Gender-Blind Casting

About twenty years ago, Pioneer Theatre Company in Salt Lake produced a truly memorable version of Shakespeare's Romeo and Juliet that I very much enjoyed. Many modern Shakespeare productions attempt to "update" the material with weird modern references, and I almost always find that distracting. This version used authentic Elizabethan costumes and sets, and it was well-performed. It did, however, include one powerful thematic element that would have been unthinkable in Shakespeare's day.

In this production, all of the Capulets were white, and all of the Montagues were black.

None of the text was changed, and there was no attempt to underscore the difference here. Indeed, there was no need to do that. The hatred between the two families took on a powerful racial overtone, and it elegantly highlighted just how silly and petty racial divisions are.

Unfortunately, it did the same thing offstage, too.

A friend of mine who worked for Pioneer Theatre said the box office was deluged with phone calls from patrons, many of them season ticket holders, who wanted to buy or exchange their tickets for a performance on a night when the black fellow wouldn't be playing Romeo. The show was a financial failure as a result of the racial controversy.

Still, that was twenty years ago, right? Well, let me take you back about ten years, to a theatre I was managing. We were having a hard time finding a lead for a production of The Music Man, and at one point, it looked as if we might be able to book a big star to take the role. Later, we talked to his agent, who told us his client couldn't live on less than $25,000 per week, which pretty much ended the negotiations. But prior to that, as we were discussing the possibility, the question was raised as to whether our audiences would balk at this bit of casting, seeing as how this particular actor was African American and the woman we'd already cast as his love interest was not.

I couldn't imagine it would be a problem. This actor was very popular and would have been quite a draw - surely nobody would pay attention to his skin color. Then I started to ask around, and discovered that a number of people, far more than I anticipated, had a real problem with this.

"Would he have to kiss her?" one lady asked me.

Yes, I said.

"Could you change it so they didn't have to kiss?"

Unbelievable.

About four years later, at the same theatre, I cast an African American woman in the female lead opposite a white man in a version of Guys and Dolls that I directed. We didn't hear one word of complaint as far as I knew, although one idiot told me it wasn't a problem because the woman was very pretty and "didn't look all that black," and that it was a white man kissing a black woman, which wasn't nearly as offensive as a black man kissing a white woman.

Tasks for this exercise.
[1] In the excerpt on casting, how much per week did the star's agent say his client needed to live on?
[2] Please print the passage from the excerpt on casting, starting at "About twenty years" and ending at "racial divisions are.".
[3] Proceed with the excerpt on casting, writing on from its last sentence.
The material after this point comes from a separate source.

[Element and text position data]
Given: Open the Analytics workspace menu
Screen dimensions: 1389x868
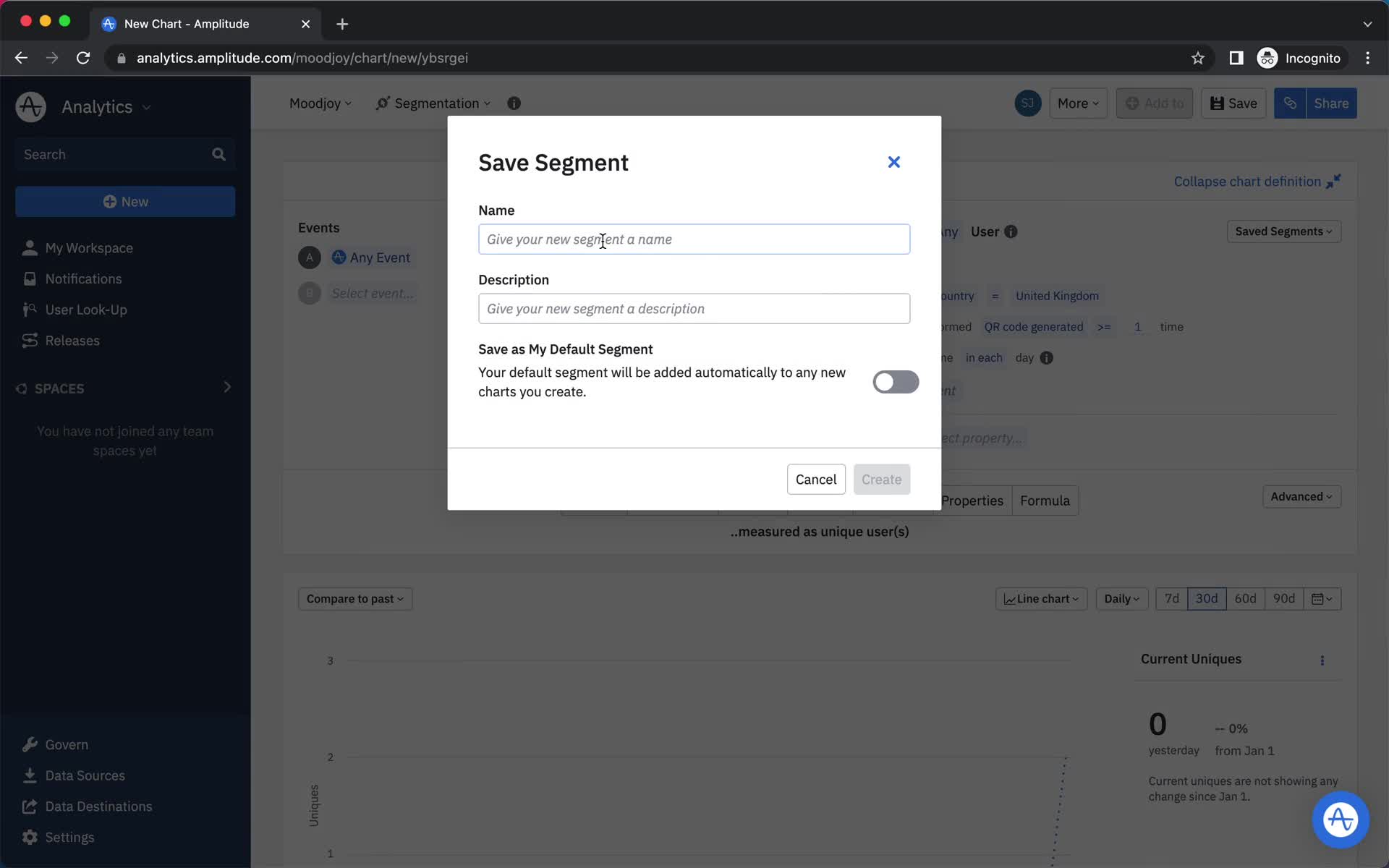Looking at the screenshot, I should (104, 106).
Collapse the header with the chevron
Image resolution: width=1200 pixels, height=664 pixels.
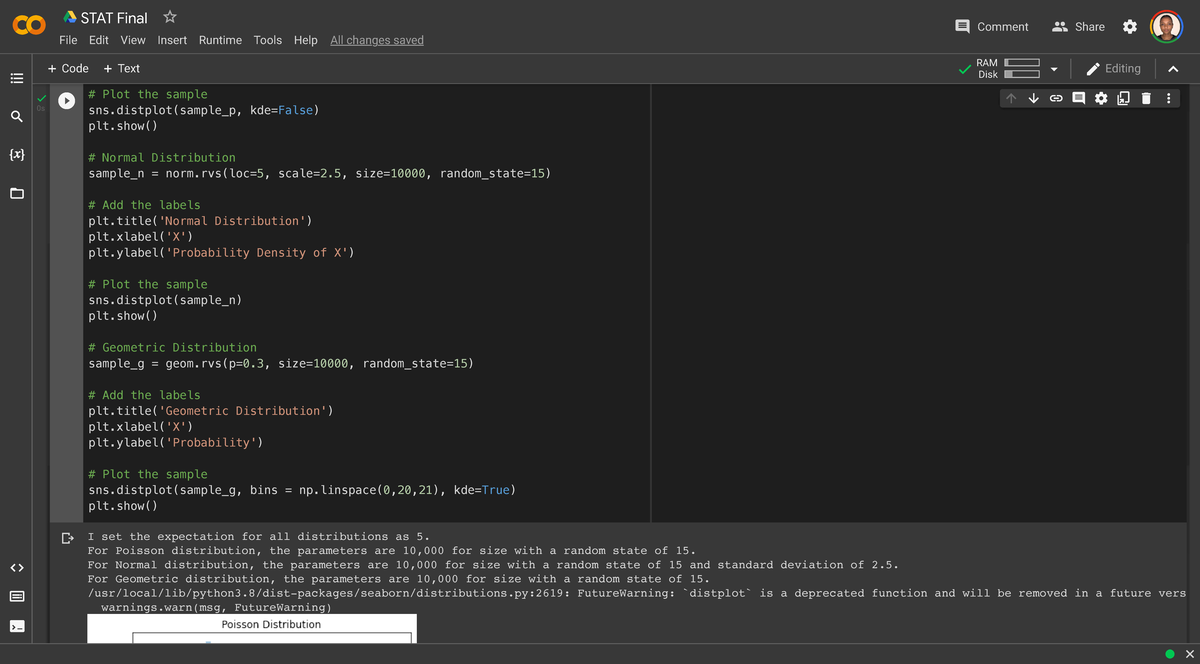pos(1172,68)

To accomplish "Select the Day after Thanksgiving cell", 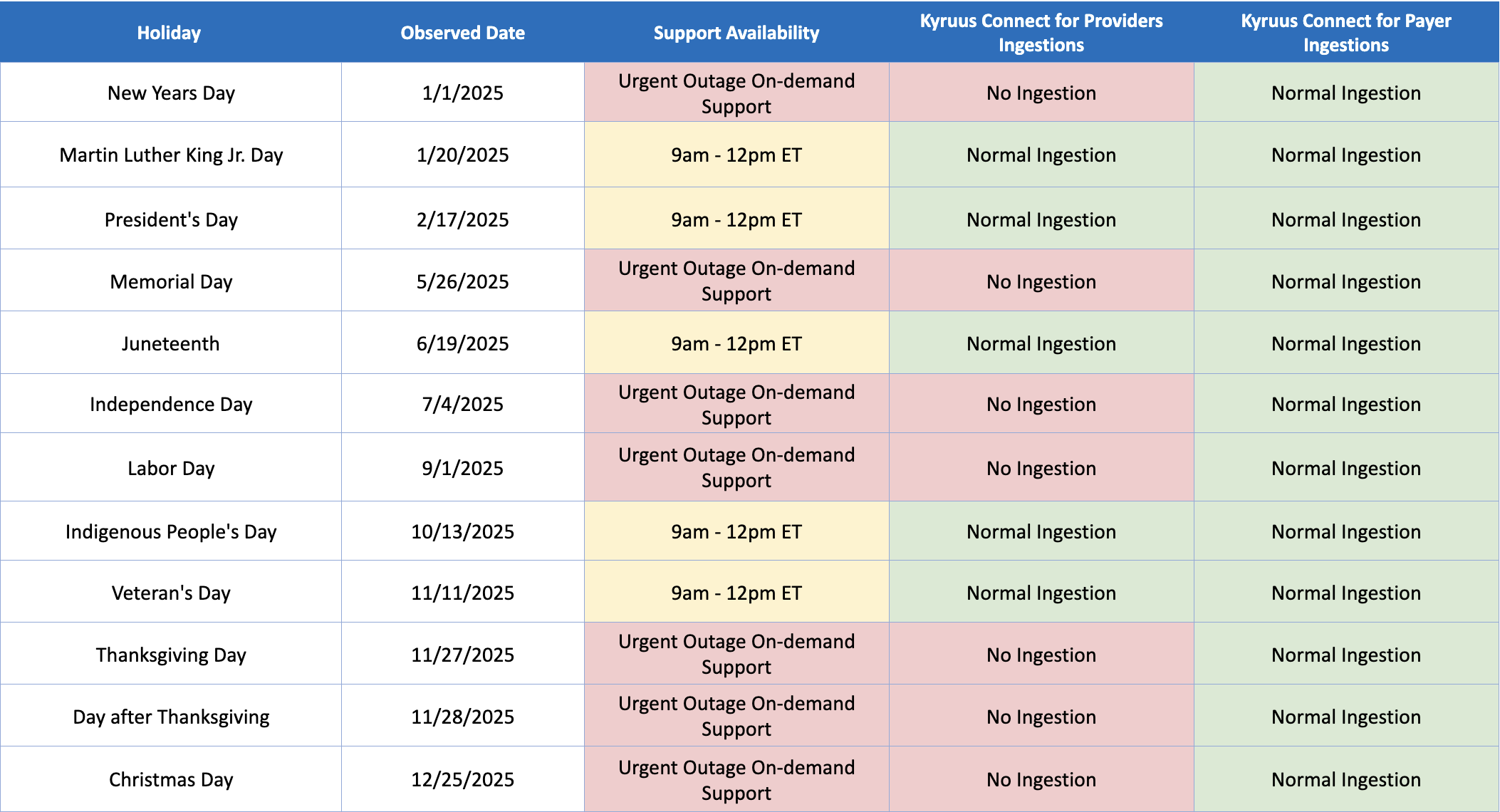I will tap(170, 716).
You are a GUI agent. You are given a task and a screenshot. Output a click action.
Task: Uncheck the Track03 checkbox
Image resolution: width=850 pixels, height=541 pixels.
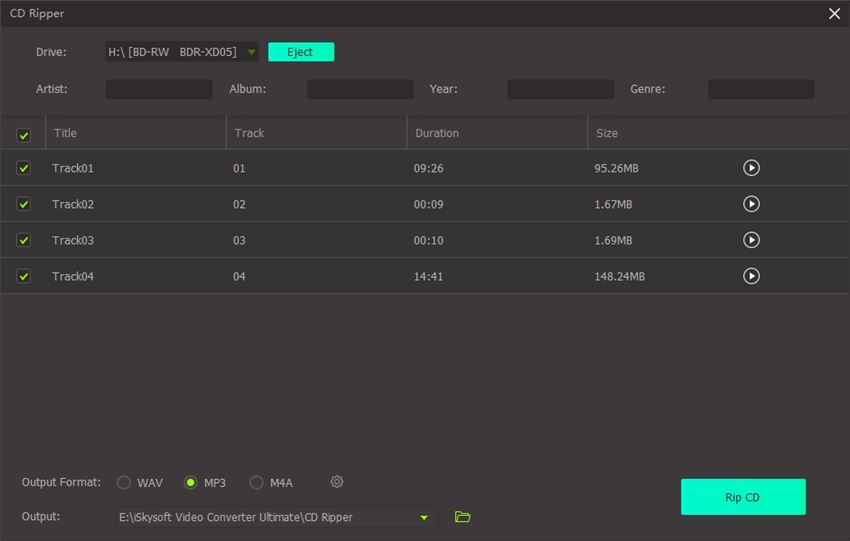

Written answers.
[1] $25,000 per week.

[2]
About twenty years ago, Pioneer Theatre Company in Salt Lake produced a truly memorable version of Shakespeare's Romeo and Juliet that I very much enjoyed. Many modern Shakespeare productions attempt to "update" the material with weird modern references, and I almost always find that distracting. This version used authentic Elizabethan costumes and sets, and it was well-performed. It did, however, include one powerful thematic element that would have been unthinkable in Shakespeare's day.

In this production, all of the Capulets were white, and all of the Montagues were black.

None of the text was changed, and there was no attempt to underscore the difference here. Indeed, there was no need to do that. The hatred between the two families took on a powerful racial overtone, and it elegantly highlighted just how silly and petty racial divisions are.

[3]
I honestly don't understand that kind of stupidity.

When I was a theatre student at the University of Southern California, they insisted on a strict policy of colorblind casting. I played Giles Corey in a version of Arthur Miller's The Crucible, which dramatizes the real-life events surrounding the Salem witch trials. John Proctor, the lead in that show, was played by Scott B., an outstanding actor who was also African American.

This struck me as an odd choice, as John Proctor was a historical figure, very much not of African descent, who lived at a time when virtually all black Africans living in the Americas were slaves. Indeed, The Crucible features several scenes with a character named Tituba, a slave who is instrumental in providing the spark for all of the madness that followed. That role was also played by a very talented African American actress, which, for me, highlighted some of the tension that a strict colorblind casting policy can create. Would it have been acceptable to have cast a white actress in that role? Doubtful, given the fact that the woman's race is so intertwined with the character's identity. But a black John Proctor? It made absolutely no difference. Within minutes of seeing the character onstage, his race was completely immaterial, at least to me.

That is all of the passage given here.